The data are to be restated in full, exactly as presented.

◆ The data ◆

=======

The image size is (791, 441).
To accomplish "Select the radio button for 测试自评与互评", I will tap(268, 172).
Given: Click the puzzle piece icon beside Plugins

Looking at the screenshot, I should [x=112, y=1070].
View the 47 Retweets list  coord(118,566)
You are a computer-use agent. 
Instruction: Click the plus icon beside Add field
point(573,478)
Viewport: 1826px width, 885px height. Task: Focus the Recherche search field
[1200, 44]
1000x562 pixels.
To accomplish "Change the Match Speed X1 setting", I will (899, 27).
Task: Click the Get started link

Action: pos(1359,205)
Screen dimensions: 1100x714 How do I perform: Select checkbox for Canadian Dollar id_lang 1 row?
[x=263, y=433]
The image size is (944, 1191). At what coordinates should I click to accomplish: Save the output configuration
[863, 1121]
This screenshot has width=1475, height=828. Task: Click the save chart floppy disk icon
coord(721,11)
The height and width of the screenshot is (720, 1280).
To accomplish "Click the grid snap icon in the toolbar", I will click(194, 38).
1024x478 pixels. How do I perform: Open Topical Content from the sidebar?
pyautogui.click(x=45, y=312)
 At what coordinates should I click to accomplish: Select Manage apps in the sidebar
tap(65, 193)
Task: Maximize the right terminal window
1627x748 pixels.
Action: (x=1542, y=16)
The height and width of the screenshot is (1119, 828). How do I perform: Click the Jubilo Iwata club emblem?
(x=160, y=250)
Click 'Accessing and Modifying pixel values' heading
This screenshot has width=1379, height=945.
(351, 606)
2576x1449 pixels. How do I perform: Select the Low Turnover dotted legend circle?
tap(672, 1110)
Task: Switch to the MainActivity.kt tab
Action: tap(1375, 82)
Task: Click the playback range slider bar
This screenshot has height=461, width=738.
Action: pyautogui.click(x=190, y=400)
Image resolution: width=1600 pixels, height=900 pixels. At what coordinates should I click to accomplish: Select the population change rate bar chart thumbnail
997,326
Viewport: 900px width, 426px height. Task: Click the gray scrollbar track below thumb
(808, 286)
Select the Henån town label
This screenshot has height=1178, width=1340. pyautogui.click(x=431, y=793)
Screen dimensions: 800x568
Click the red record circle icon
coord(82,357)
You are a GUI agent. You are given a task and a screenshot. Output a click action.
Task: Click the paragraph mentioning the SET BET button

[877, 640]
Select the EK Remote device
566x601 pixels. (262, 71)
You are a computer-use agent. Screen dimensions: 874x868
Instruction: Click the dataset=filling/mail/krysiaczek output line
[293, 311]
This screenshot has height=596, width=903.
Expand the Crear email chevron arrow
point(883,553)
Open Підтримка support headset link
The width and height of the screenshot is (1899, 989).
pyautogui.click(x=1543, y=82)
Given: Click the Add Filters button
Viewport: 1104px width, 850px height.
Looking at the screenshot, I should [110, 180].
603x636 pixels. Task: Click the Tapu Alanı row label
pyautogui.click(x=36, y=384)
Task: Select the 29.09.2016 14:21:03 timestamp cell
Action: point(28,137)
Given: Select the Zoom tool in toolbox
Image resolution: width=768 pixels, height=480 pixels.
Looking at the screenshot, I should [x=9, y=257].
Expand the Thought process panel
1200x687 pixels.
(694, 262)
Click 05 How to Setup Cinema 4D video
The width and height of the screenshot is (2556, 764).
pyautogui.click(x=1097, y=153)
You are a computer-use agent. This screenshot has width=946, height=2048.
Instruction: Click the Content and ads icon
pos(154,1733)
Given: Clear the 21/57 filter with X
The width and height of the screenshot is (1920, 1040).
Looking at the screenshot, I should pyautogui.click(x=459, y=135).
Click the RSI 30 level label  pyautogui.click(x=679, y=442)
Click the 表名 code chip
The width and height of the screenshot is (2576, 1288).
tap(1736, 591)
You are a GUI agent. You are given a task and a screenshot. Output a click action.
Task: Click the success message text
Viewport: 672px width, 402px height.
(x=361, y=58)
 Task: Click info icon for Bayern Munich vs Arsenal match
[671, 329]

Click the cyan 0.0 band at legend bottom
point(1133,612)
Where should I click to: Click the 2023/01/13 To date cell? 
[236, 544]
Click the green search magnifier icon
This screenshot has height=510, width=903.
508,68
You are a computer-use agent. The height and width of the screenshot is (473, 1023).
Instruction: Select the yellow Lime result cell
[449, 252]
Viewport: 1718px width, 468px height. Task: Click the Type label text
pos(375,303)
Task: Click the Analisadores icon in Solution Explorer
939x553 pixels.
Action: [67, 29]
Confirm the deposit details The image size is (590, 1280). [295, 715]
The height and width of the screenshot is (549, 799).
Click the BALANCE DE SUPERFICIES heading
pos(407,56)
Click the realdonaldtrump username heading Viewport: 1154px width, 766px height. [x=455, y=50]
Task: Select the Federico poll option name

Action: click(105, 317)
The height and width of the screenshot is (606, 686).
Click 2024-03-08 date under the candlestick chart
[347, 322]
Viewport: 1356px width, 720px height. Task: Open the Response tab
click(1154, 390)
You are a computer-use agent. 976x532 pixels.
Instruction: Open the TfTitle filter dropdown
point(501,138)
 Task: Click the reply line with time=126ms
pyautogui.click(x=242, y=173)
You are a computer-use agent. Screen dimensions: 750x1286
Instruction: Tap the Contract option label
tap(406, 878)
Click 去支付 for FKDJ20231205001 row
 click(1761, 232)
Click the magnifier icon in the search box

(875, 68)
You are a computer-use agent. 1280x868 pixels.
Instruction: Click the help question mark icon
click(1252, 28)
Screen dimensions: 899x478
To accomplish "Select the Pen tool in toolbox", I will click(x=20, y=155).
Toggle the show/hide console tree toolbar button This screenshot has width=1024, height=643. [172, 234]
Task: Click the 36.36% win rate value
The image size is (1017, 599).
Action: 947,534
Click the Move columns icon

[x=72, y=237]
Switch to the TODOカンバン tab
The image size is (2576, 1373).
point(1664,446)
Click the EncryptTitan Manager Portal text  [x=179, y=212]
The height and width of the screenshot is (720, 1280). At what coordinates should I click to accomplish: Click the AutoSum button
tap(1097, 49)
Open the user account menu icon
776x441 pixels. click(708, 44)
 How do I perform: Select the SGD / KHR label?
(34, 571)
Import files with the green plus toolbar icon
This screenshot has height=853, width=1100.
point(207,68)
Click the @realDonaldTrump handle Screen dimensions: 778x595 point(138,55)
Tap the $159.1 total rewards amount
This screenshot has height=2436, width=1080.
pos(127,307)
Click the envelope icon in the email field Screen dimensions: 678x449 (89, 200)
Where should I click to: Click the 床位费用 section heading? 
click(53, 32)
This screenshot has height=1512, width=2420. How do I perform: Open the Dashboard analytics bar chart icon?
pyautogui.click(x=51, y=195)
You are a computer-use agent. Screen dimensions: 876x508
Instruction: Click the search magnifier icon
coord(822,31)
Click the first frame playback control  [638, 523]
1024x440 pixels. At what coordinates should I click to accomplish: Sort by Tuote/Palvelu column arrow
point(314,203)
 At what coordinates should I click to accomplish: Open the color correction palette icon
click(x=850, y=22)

=======

◆ Reply ◆
The image size is (791, 441).
To accomplish "Select the radio button for 测试自评与互评", I will tap(268, 172).
Given: Click the puzzle piece icon beside Plugins

Looking at the screenshot, I should [x=112, y=1070].
View the 47 Retweets list  coord(118,566)
You are a computer-use agent. 
Instruction: Click the plus icon beside Add field
point(573,478)
Viewport: 1826px width, 885px height. Task: Focus the Recherche search field
[1200, 44]
1000x562 pixels.
To accomplish "Change the Match Speed X1 setting", I will (899, 27).
Task: Click the Get started link

Action: pos(1359,205)
Screen dimensions: 1100x714 How do I perform: Select checkbox for Canadian Dollar id_lang 1 row?
[x=263, y=433]
The image size is (944, 1191). At what coordinates should I click to accomplish: Save the output configuration
[863, 1121]
This screenshot has width=1475, height=828. Task: Click the save chart floppy disk icon
coord(721,11)
The height and width of the screenshot is (720, 1280).
To accomplish "Click the grid snap icon in the toolbar", I will click(194, 38).
1024x478 pixels. How do I perform: Open Topical Content from the sidebar?
pyautogui.click(x=45, y=312)
 At what coordinates should I click to accomplish: Select Manage apps in the sidebar
tap(65, 193)
Task: Maximize the right terminal window
1627x748 pixels.
Action: (x=1542, y=16)
The height and width of the screenshot is (1119, 828). How do I perform: Click the Jubilo Iwata club emblem?
(x=160, y=250)
Click 'Accessing and Modifying pixel values' heading
This screenshot has width=1379, height=945.
(351, 606)
2576x1449 pixels. How do I perform: Select the Low Turnover dotted legend circle?
tap(672, 1110)
Task: Switch to the MainActivity.kt tab
Action: tap(1375, 82)
Task: Click the playback range slider bar
This screenshot has height=461, width=738.
Action: pyautogui.click(x=190, y=400)
Image resolution: width=1600 pixels, height=900 pixels. At what coordinates should I click to accomplish: Select the population change rate bar chart thumbnail
997,326
Viewport: 900px width, 426px height. Task: Click the gray scrollbar track below thumb
(808, 286)
Select the Henån town label
This screenshot has height=1178, width=1340. pyautogui.click(x=431, y=793)
Screen dimensions: 800x568
Click the red record circle icon
coord(82,357)
You are a GUI agent. You are given a task and a screenshot. Output a click action.
Task: Click the paragraph mentioning the SET BET button

[877, 640]
Select the EK Remote device
566x601 pixels. (262, 71)
You are a computer-use agent. Screen dimensions: 874x868
Instruction: Click the dataset=filling/mail/krysiaczek output line
[293, 311]
This screenshot has height=596, width=903.
Expand the Crear email chevron arrow
point(883,553)
Open Підтримка support headset link
The width and height of the screenshot is (1899, 989).
pyautogui.click(x=1543, y=82)
Given: Click the Add Filters button
Viewport: 1104px width, 850px height.
Looking at the screenshot, I should [110, 180].
603x636 pixels. Task: Click the Tapu Alanı row label
pyautogui.click(x=36, y=384)
Task: Select the 29.09.2016 14:21:03 timestamp cell
Action: point(28,137)
Given: Select the Zoom tool in toolbox
Image resolution: width=768 pixels, height=480 pixels.
Looking at the screenshot, I should [x=9, y=257].
Expand the Thought process panel
1200x687 pixels.
(694, 262)
Click 05 How to Setup Cinema 4D video
The width and height of the screenshot is (2556, 764).
pyautogui.click(x=1097, y=153)
You are a computer-use agent. This screenshot has width=946, height=2048.
Instruction: Click the Content and ads icon
pos(154,1733)
Given: Clear the 21/57 filter with X
The width and height of the screenshot is (1920, 1040).
Looking at the screenshot, I should pyautogui.click(x=459, y=135).
Click the RSI 30 level label  pyautogui.click(x=679, y=442)
Click the 表名 code chip
The width and height of the screenshot is (2576, 1288).
tap(1736, 591)
You are a GUI agent. You are given a task and a screenshot. Output a click action.
Task: Click the success message text
Viewport: 672px width, 402px height.
(x=361, y=58)
 Task: Click info icon for Bayern Munich vs Arsenal match
[671, 329]

Click the cyan 0.0 band at legend bottom
point(1133,612)
Where should I click to: Click the 2023/01/13 To date cell? 
[236, 544]
Click the green search magnifier icon
This screenshot has height=510, width=903.
508,68
You are a computer-use agent. The height and width of the screenshot is (473, 1023).
Instruction: Select the yellow Lime result cell
[449, 252]
Viewport: 1718px width, 468px height. Task: Click the Type label text
pos(375,303)
Task: Click the Analisadores icon in Solution Explorer
939x553 pixels.
Action: [67, 29]
Confirm the deposit details The image size is (590, 1280). [295, 715]
The height and width of the screenshot is (549, 799).
Click the BALANCE DE SUPERFICIES heading
pos(407,56)
Click the realdonaldtrump username heading Viewport: 1154px width, 766px height. [x=455, y=50]
Task: Select the Federico poll option name

Action: click(105, 317)
The height and width of the screenshot is (606, 686).
Click 2024-03-08 date under the candlestick chart
[347, 322]
Viewport: 1356px width, 720px height. Task: Open the Response tab
click(1154, 390)
You are a computer-use agent. 976x532 pixels.
Instruction: Open the TfTitle filter dropdown
point(501,138)
 Task: Click the reply line with time=126ms
pyautogui.click(x=242, y=173)
You are a computer-use agent. Screen dimensions: 750x1286
Instruction: Tap the Contract option label
tap(406, 878)
Click 去支付 for FKDJ20231205001 row
 click(1761, 232)
Click the magnifier icon in the search box

(875, 68)
You are a computer-use agent. 1280x868 pixels.
Instruction: Click the help question mark icon
click(1252, 28)
Screen dimensions: 899x478
To accomplish "Select the Pen tool in toolbox", I will click(x=20, y=155).
Toggle the show/hide console tree toolbar button This screenshot has width=1024, height=643. [172, 234]
Task: Click the 36.36% win rate value
The image size is (1017, 599).
Action: 947,534
Click the Move columns icon

[x=72, y=237]
Switch to the TODOカンバン tab
The image size is (2576, 1373).
point(1664,446)
Click the EncryptTitan Manager Portal text  [x=179, y=212]
The height and width of the screenshot is (720, 1280). At what coordinates should I click to accomplish: Click the AutoSum button
tap(1097, 49)
Open the user account menu icon
776x441 pixels. click(708, 44)
 How do I perform: Select the SGD / KHR label?
(34, 571)
Import files with the green plus toolbar icon
This screenshot has height=853, width=1100.
point(207,68)
Click the @realDonaldTrump handle Screen dimensions: 778x595 point(138,55)
Tap the $159.1 total rewards amount
This screenshot has height=2436, width=1080.
pos(127,307)
Click the envelope icon in the email field Screen dimensions: 678x449 (89, 200)
Where should I click to: Click the 床位费用 section heading? 
click(53, 32)
This screenshot has height=1512, width=2420. How do I perform: Open the Dashboard analytics bar chart icon?
pyautogui.click(x=51, y=195)
You are a computer-use agent. Screen dimensions: 876x508
Instruction: Click the search magnifier icon
coord(822,31)
Click the first frame playback control  [638, 523]
1024x440 pixels. At what coordinates should I click to accomplish: Sort by Tuote/Palvelu column arrow
point(314,203)
 At what coordinates should I click to accomplish: Open the color correction palette icon
click(x=850, y=22)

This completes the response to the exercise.